Stagnation im Jahr 2012 auf hohem Niveau möglich
Der Ausblick für das Jahr 2012 ist laut DB Research von hoher Unsicherheit geprägt. Zwar habe sich die Sorge der Investoren um die EWU etwas gelegt. Auch seien seit Jahresbeginn Zuwächse auf den Aktienmärkten zu verzeichnen. Die EWU-Krise sei aber längst noch nicht beigelegt. Vor allem die Notwendigkeit zur Konsolidierung der öffentlichen Haushalte drücke das Wachstum in zahlreichen EWU-Ländern. Dies sei auch bei den Aufträgen der deutschen Industrieunternehmen zu spüren. So seien die Aufträge aus den Ländern der Eurozone im Dezember um 6,8 Prozent gegenüber dem Vormonat. zurückgegangen (November: minus 4,8 Prozent). Dies dürfte zum Beispiel den Maschinenbau belasten, für den Italien und Frankreich zu den fünf wichtigsten Absatzmärkten zählen. Aber auch die deutsche Automobilindustrie setze circa die Hälfte der Pkw-Exporte in Westeuropa ab.

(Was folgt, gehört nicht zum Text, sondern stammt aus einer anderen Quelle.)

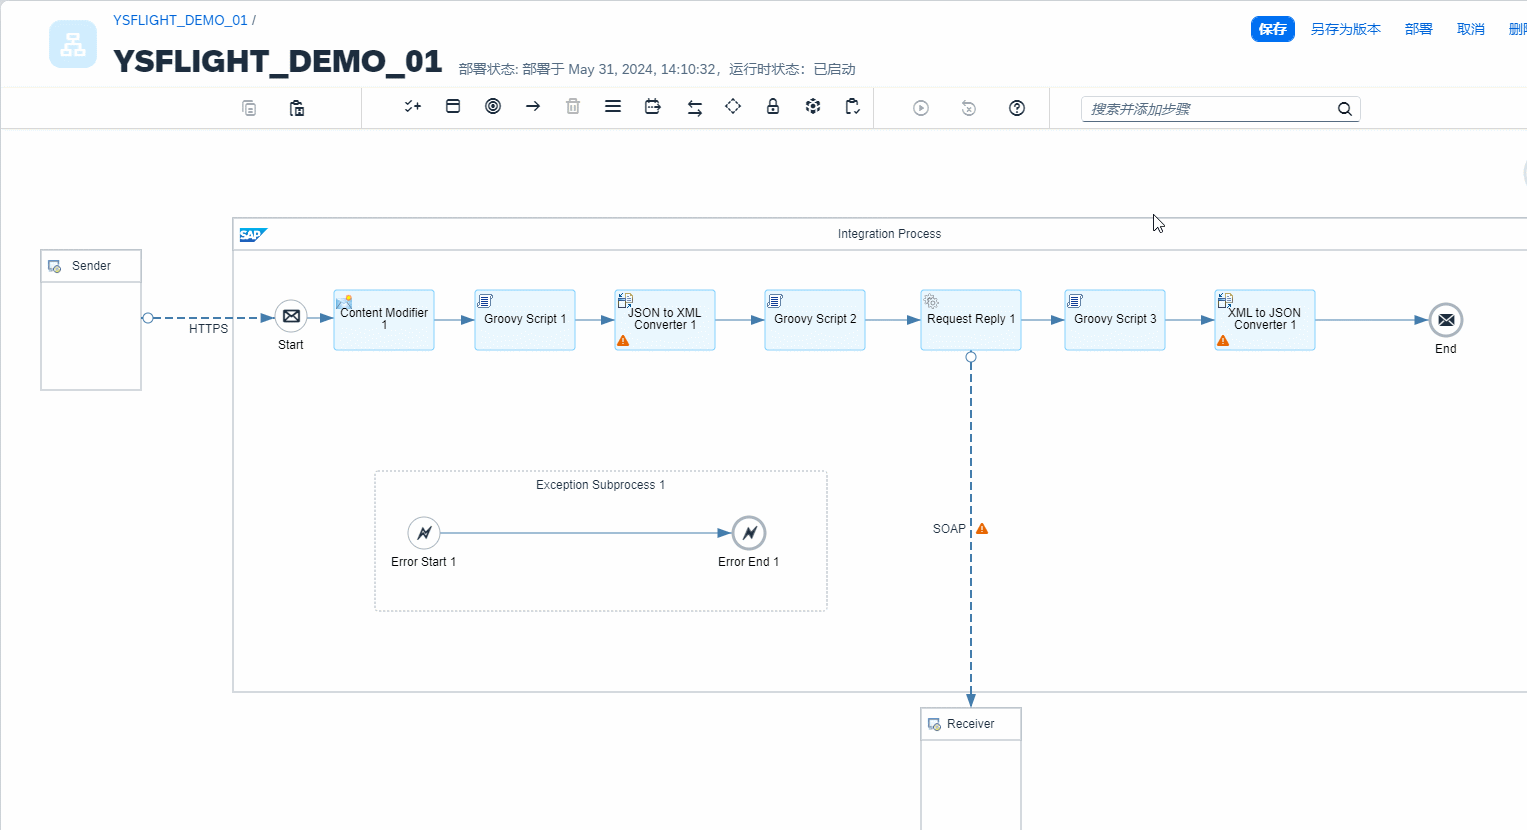
Task: Click the bidirectional arrows icon
Action: [x=694, y=108]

Das gesunde Wachstum auf dem asiatischen Markt dürfte hingegen 2012 stabilisierend wirken. Die Wirtschaft in China – ein wichtiger Absatzmarkt für Maschinen, Autos und Elektronik – werde 2012 immerhin um gut 8 Prozent zulegen. Dies sei zwar eine schwächere Dynamik als in den Jahren zuvor (2011: plus 9,1 Prozent; 2010: plus 10,3 Prozent), aber weiterhin robust und eröffnet den deutschen Produzenten von Investitions- und Konsumgütern Chancen. Davon werde auch die Elektrotechnik profitieren, die bereits 2011 in China ein beachtliches Umsatzwachstum erzielen konnte.

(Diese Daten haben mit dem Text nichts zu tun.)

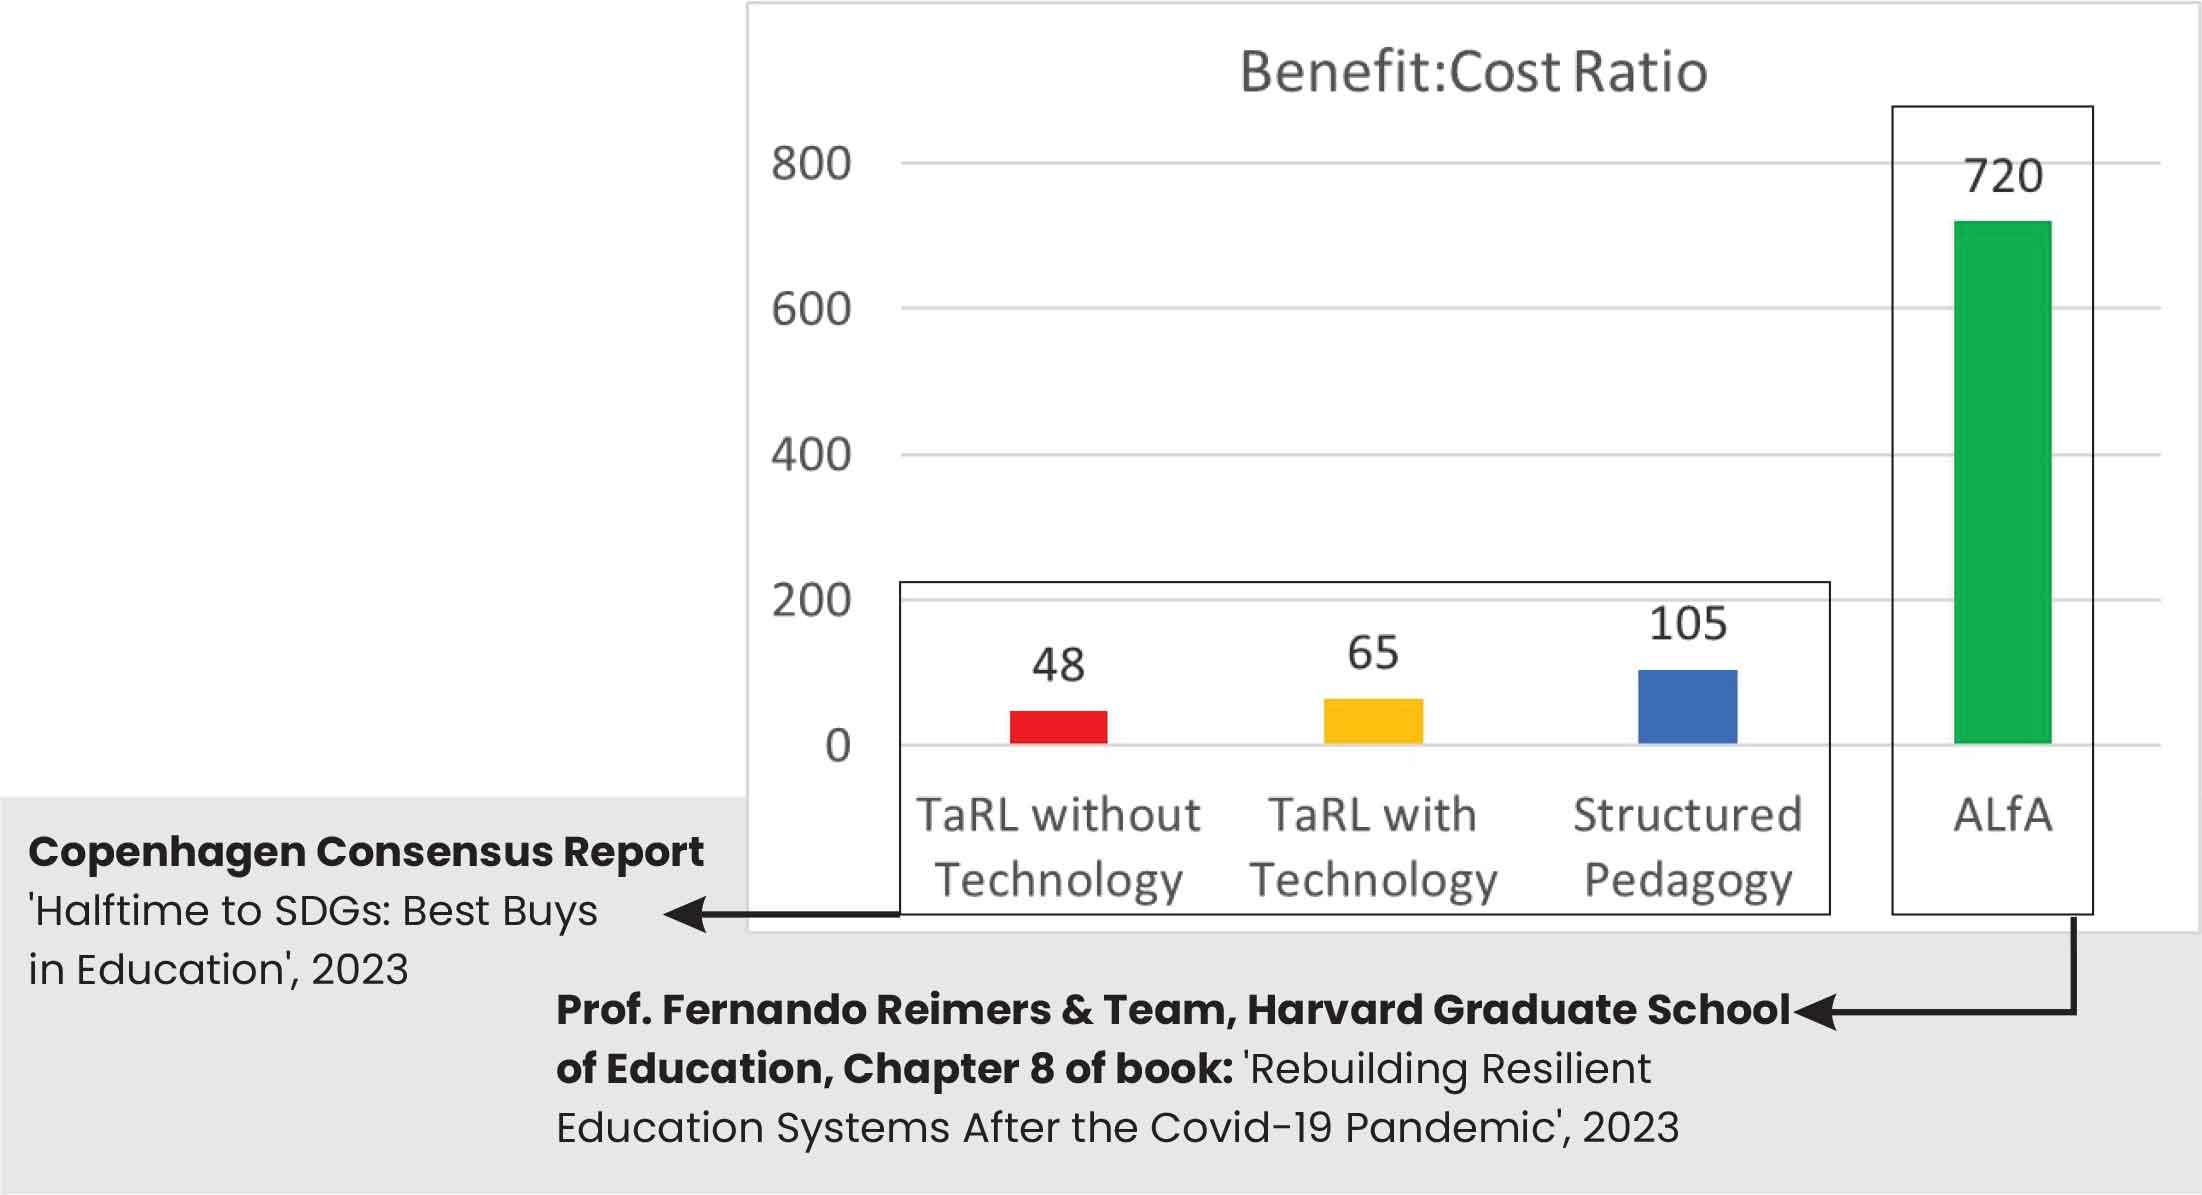Select the TaRL without Technology axis label
The width and height of the screenshot is (2202, 1195).
[1058, 848]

Erholung der Branchenkonjunktur im 2. Halbjahr
Die leichte Entspannung in der EWU-Schuldenkrise habe auch zu einer Aufhellung der Stimmung in der deutschen Wirtschaft beigetragen. Der ifo-Index hat im Januar zum dritten Mal zugelegt; das Klima im Verarbeitenden Gewerbe stieg erst zum zweiten Mal, auf nun 104,2. Der Saldo aus positiven und negativen Meinungen bei den Geschäftsaussichten sei zwar in den meisten Industriebranchen noch leicht negativ. Die Talsohle ist aber wohl durchschritten, meint DB Research. In der frühzyklischen Chemiebranche habe der Saldo der Geschäftserwartungen sogar schon wieder positive Werte erreicht. Dies spreche dafür, dass die Industrieproduktion nach einem schwachen ersten Halbjahr zur Jahresmitte wieder zulegen wird.

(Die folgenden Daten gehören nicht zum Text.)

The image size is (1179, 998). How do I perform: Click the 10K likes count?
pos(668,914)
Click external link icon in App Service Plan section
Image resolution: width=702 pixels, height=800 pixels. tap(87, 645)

So könnte beispielsweise die Automobilbranche ihre Produktion 2012 auf hohem Niveau insgesamt um real rund 1 Prozent ausweiten. Für das deutlich abgeschwächte Wachstum im Vergleich zu 2011 sei die geringere Dynamik der Autokonjunktur in wichtigen Abnehmerländern (zum Beispiel China), aber auch in Deutschland maßgeblich. Der Maschinenbau dürfte den schwachen Jahreswechsel 2011/12 im Verlauf des Jahres 2012 allmählich wieder fast völlig ausgleichen.
Die sich im Jahresverlauf verbessernde Weltkonjunktur komme auch Stahl und Eisen zugute. Die Metallpreise dürften schon vor der Fertigung anziehen. Die Geschäftserwartungen der deutschen Elektroindustrie hätten sich zum Jahresbeginn wieder deutlich aufgehellt. „Ausgehend von einem negativen Überhang erwarten wir für das laufende Jahr insgesamt in der deutschen Elektroindustrie ein Null-Wachstum; die Dynamik dürfte aber auch hier im 2. Halbjahr wieder zunehmen“, heißt es im Kommentar der DB Research. Die Produktion in der Chemieindustrie weise ein ähnliches Profil auf, werde aber in 2012 um circa 2 Prozent zurückgehen.